I very much agree with the bolded comment. I'm not so sure about the rest, and I'm not speaking here about the PCA but about the Admixture analysis.

 

The Palestinians have a great deal of Iran Chl. While Bedouin A seem to have about the same amount, Bedouin B have less than either. 

So, Bedouin B have the "advantage" of having less Chl. than the Palestinians, and no SSA, while the Palestinians have a similar amount of Anatolian Neolithic as the ancients, but a lot of Iran Chl as well the SSA.

Some of the Saudis are also very close to Bedouin B and also have a bit more Anatolian Neolithic. Of course, a lot of Saudis have SSA, while this group, if my eyes don't deceive me, do not. 

I'll have to go back to the Supplement if I have a chance today, and see what other measures of relatedness have to show.

Modern calculators are a much less reliable measure than these comparisons using the actual ancient genomes. 

If people start to play around with these genomes, it's important they use the non-SSA admixed group.

Does anyone know if those are the Negev group?

----------


## harena

> This one?
> No Natufians, no levant Neolithic, not even Anatolian neolithic. Instead it shows connection of West Eurasian to EEF, though we know now that there was a direct gene donation from WHG to EEF, or even Anatolian Farmer.
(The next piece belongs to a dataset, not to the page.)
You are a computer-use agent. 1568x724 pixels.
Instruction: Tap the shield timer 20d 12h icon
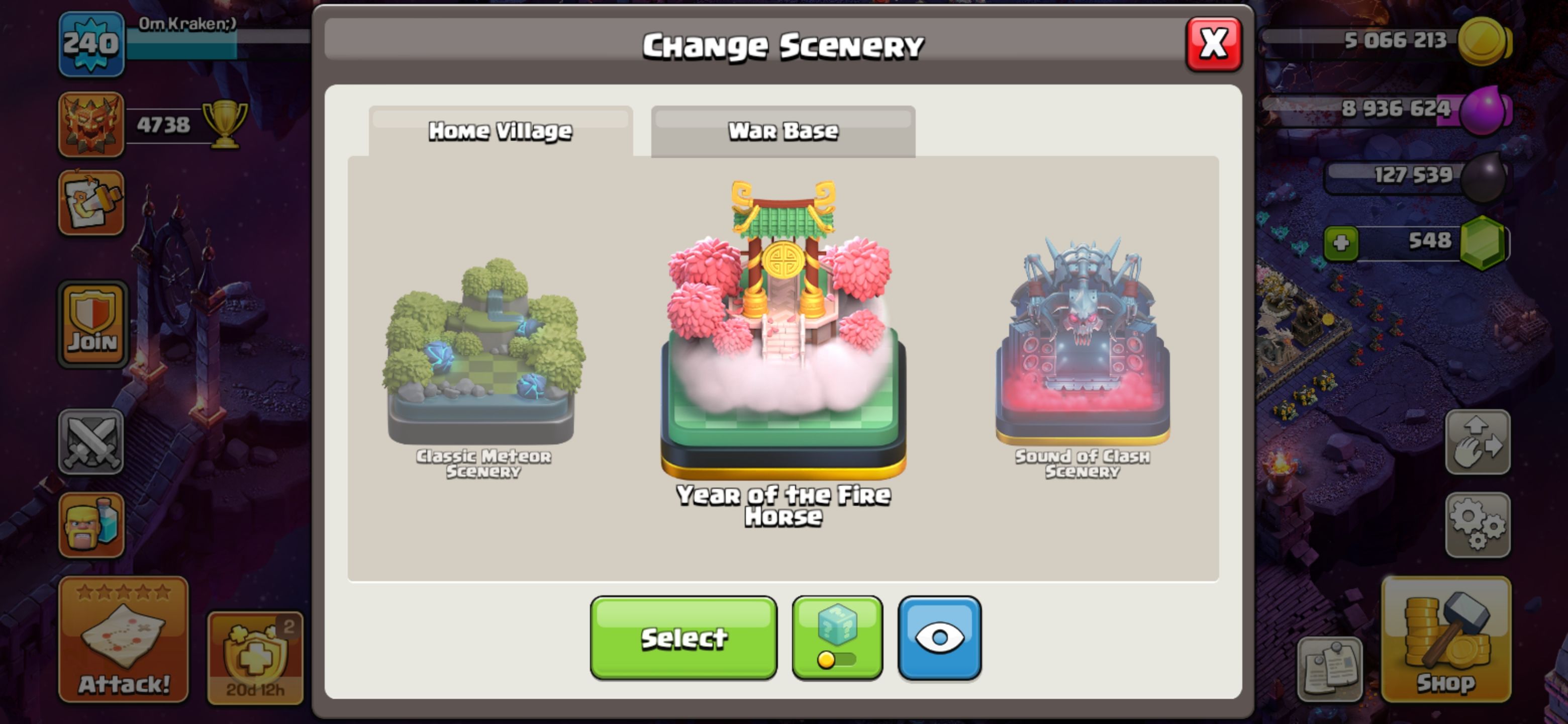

Quite outdated chart anyway.


That's not even in the 2016 Lazaridis paper I referenced, getting desperate much? This picture has been around since 2013 and is quite frankly outdated. It also hilariously contradicts what you claimed right below: WHG in Levant Neolithic mediated via Anatolia Neolithic. 
Good try though.




> Or this one? Again, no direct connection of WHG to Natufians! Doesn't even show ancestral connections through Basal Eurasian. There is known, indirect connection of WHG to Levant Neolithic mediated through Anatolian Neolithic, time in which Natufians didn't exist anymore.


Nope. This is Table 4.a where Natufians aren't even modeled. It only confirms that they derive 45% of their ancestry from Basal Eurasian, they didn't bother with the remaining 55% probably cause it's not the focus (neareastern farmers are, as per the title of the paper) of the chart. However this is consistent with the 55% WHG-related input they estimated in figure S4.10 and that I reported in my previous comment. 
By the way even Anatolian farmers are admixed with something more like WHG-related rather than WHG, the authors described it as something like Switzerland HG Bichon but even more extreme. This is probably the best description of the WHG-related source in Natufians as well.




> Let's remember how it started, and what you said:
> 
> Well, you didn't Remembered Correctly. One could have only hopped that you would notice it in time and corrected your statement. We would have avoided all of this unnecessary argumentation. 
> 
> I'm going to explain to you what S4.10 actually says, because you are obviously lacking in reading with comprehension department. So, Lazaridis shows that EEF (not Natufians, which lived 6-8 thousand years before EEF) descended from Basal Eurasian in 44% and in 56% from common ancestor of EEF and WHG, the West Eurasians. That's all it says, in relation to our conversation. 
> How did you get the direct connection of WHG to Natufians from this table is beyond me, or Angela and many other members of Eupedia.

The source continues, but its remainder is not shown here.